My feeling is that it's not good to directly call ndctl_cmd_submit(), but
doing this requires no change to the common code, and I'm unsure if it's
better to change the common code just for Hyper-V.
Signed-off-by: Dexuan Cui <decui(a)microsoft.com>
---
ndctl/lib/hyperv.c | 62 ++++++++++++++++++++++++++++++++++++++++------
ndctl/lib/hyperv.h | 7 ++++++
2 files changed, 62 insertions(+), 7 deletions(-)
diff --git a/ndctl/lib/hyperv.c b/ndctl/lib/hyperv.c
index b303d50..e8ec142 100644
--- a/ndctl/lib/hyperv.c
+++ b/ndctl/lib/hyperv.c
@@ -22,7 +22,8 @@
#define CMD_HYPERV_STATUS(_c) (CMD_HYPERV(_c)->u.status)
#define CMD_HYPERV_SMART_DATA(_c) (CMD_HYPERV(_c)->u.smart.data)
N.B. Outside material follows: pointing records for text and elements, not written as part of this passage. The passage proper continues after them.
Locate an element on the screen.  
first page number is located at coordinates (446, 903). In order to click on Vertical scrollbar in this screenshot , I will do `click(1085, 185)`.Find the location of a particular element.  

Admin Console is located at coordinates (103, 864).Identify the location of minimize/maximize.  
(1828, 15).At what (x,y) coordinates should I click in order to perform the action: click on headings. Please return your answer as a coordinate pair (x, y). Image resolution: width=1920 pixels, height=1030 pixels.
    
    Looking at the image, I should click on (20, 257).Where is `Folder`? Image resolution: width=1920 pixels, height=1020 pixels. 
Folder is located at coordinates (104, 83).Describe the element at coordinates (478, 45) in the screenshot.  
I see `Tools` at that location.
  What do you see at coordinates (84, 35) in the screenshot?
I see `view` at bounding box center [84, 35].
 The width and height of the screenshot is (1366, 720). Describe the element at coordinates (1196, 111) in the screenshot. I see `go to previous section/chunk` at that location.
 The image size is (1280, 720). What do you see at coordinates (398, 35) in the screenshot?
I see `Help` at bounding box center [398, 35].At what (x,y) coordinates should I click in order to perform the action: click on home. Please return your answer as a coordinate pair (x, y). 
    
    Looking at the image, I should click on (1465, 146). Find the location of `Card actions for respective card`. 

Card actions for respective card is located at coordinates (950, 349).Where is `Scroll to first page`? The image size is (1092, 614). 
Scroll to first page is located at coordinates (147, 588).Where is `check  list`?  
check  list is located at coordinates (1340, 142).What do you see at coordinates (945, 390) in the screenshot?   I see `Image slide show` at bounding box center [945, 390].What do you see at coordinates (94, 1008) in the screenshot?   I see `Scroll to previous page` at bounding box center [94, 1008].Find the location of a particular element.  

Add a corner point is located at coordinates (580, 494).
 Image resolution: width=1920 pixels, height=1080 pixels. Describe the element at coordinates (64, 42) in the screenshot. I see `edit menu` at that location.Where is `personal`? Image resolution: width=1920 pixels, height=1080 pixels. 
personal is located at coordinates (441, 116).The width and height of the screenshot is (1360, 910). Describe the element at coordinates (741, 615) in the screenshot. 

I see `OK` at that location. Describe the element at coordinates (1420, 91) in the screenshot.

-static struct ndctl_cmd *hyperv_dimm_cmd_new_smart(struct ndctl_dimm *dimm)
+static struct ndctl_cmd *hyperv_dimm_cmd_new_cmd(struct ndctl_dimm *dimm,
+ unsigned int command)
{
struct ndctl_bus *bus = ndctl_dimm_get_bus(dimm);
struct ndctl_ctx *ctx = ndctl_bus_get_ctx(bus);
@@ -35,8 +36,7 @@ static struct ndctl_cmd *hyperv_dimm_cmd_new_smart(struct ndctl_dimm *dimm)
return NULL;
}
- if (test_dimm_dsm(dimm, ND_HYPERV_CMD_GET_HEALTH_INFO) ==
- DIMM_DSM_UNSUPPORTED) {
+ if (test_dimm_dsm(dimm, command) == DIMM_DSM_UNSUPPORTED) {
dbg(ctx, "unsupported function\n");
return NULL;
}
@@ -54,7 +54,7 @@ static struct ndctl_cmd *hyperv_dimm_cmd_new_smart(struct ndctl_dimm *dimm)
hyperv = CMD_HYPERV(cmd);
hyperv->gen.nd_family = NVDIMM_FAMILY_HYPERV;
- hyperv->gen.nd_command = ND_HYPERV_CMD_GET_HEALTH_INFO;
+ hyperv->gen.nd_command = command;
hyperv->gen.nd_fw_size = 0;
hyperv->gen.nd_size_in = offsetof(struct nd_hyperv_smart, status);
hyperv->gen.nd_size_out = sizeof(hyperv->u.smart);
@@ -65,34 +65,74 @@ static struct ndctl_cmd *hyperv_dimm_cmd_new_smart(struct ndctl_dimm *dimm)
return cmd;
}
-static int hyperv_smart_valid(struct ndctl_cmd *cmd)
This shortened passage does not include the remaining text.